The American and British governments announced on Monday March 25 that they had taken sanctions against the alleged perpetrators of hacking linked to the Chinese government. The sanctions target in particular those allegedly responsible for a theft of personal data affecting the British electoral commission, discovered in 2022.
At the time the Electoral Commission explained that the stolen data contained the names and addresses of millions of British voters, but that most of this information was already public. The UK Foreign Office assured that the flight had “no impact” on elections or voter registration.
London also accuses Beijing of having carried out “reconnaissance operations”, prior to possible hacking, of the email boxes of four MPs critical of China. These “spottings” took place in 2021 and had been detected – the email boxes were not hacked, assures the government.
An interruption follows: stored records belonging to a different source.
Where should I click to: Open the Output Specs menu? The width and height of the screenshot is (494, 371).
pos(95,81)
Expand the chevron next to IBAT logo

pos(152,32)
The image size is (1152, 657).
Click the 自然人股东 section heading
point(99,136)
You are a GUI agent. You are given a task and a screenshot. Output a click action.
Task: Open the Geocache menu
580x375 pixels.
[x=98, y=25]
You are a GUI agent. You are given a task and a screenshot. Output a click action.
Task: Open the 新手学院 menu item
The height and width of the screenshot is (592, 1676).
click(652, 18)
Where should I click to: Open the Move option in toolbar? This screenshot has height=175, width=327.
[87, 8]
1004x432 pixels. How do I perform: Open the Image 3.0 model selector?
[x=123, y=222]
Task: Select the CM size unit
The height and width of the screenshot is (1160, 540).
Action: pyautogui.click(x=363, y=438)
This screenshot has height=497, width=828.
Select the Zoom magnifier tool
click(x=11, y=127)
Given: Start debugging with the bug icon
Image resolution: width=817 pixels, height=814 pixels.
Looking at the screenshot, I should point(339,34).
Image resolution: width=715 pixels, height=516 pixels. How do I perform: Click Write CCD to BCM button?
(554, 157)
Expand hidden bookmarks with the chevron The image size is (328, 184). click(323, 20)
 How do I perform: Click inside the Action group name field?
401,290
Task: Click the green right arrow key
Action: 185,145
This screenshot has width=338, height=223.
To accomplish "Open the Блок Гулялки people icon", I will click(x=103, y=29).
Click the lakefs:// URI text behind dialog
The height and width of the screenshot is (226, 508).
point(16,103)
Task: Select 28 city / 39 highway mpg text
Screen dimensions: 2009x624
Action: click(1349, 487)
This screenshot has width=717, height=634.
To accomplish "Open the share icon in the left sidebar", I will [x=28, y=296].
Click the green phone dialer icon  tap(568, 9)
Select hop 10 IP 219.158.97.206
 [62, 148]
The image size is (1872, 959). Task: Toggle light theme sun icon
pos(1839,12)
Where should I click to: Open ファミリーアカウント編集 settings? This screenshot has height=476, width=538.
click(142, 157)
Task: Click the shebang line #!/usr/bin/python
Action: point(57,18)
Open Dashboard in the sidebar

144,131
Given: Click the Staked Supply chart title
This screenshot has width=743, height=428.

Joint denunciation with the United States
For its part, the US Treasury Department announced that it had placed the company Wuhan Xiaoruizhi Science and Technology Company Ltd. under its sanctions regime, which it accuses of being a fake nose for the Chinese Ministry of State Security. Washington suspects two employees of the company, Zhao Guangzong and Ni Gaobin, of being directly responsible for hacking attempts which targeted American companies in sensitive sectors, without specifying which ones. China’s Foreign Ministry responded to the new sanctions by saying they were “slander” and “false information.”
At the end of February, an unprecedented data leak, coming from a Chinese cybersecurity company working for several Chinese state services, lifted a corner of the veil on certain espionage operations delegated in China to the private sector. The documents showed in particular that the company called I-Soon had hacked the email accounts of elected officials or teachers, including in France.